§ **Work to be completed**
The answer must be every line of the data that holds the word "Death".

§ **Material provided**
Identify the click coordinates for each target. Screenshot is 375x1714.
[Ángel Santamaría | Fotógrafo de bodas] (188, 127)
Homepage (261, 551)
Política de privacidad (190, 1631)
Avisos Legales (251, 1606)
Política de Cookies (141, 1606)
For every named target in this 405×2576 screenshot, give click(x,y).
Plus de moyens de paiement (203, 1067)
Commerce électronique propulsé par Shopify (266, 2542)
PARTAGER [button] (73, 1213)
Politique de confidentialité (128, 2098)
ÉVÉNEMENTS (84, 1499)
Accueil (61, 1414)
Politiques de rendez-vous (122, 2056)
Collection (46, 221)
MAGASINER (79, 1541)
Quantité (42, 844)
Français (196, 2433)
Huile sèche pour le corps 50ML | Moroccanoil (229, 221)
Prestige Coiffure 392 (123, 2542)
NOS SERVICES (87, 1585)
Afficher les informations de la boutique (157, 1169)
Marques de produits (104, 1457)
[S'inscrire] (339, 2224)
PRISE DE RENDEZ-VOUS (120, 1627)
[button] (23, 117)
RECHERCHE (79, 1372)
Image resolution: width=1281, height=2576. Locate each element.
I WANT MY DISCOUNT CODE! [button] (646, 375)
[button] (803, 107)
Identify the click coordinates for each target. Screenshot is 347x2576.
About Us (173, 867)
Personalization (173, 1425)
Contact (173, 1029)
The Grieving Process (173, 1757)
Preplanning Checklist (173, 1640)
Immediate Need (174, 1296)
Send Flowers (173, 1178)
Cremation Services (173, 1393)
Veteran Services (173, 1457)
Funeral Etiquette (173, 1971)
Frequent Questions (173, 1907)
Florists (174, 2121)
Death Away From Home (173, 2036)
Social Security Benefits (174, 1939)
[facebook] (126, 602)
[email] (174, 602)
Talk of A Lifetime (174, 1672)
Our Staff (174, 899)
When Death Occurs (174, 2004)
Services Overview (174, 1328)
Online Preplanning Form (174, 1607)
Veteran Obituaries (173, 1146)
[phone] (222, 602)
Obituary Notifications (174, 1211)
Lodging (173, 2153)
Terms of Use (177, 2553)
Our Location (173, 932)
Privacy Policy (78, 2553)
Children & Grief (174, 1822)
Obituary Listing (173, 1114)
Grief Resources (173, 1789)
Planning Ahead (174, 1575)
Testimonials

§ **Task result**
Death Away From Home (173, 2036)
When Death Occurs (174, 2004)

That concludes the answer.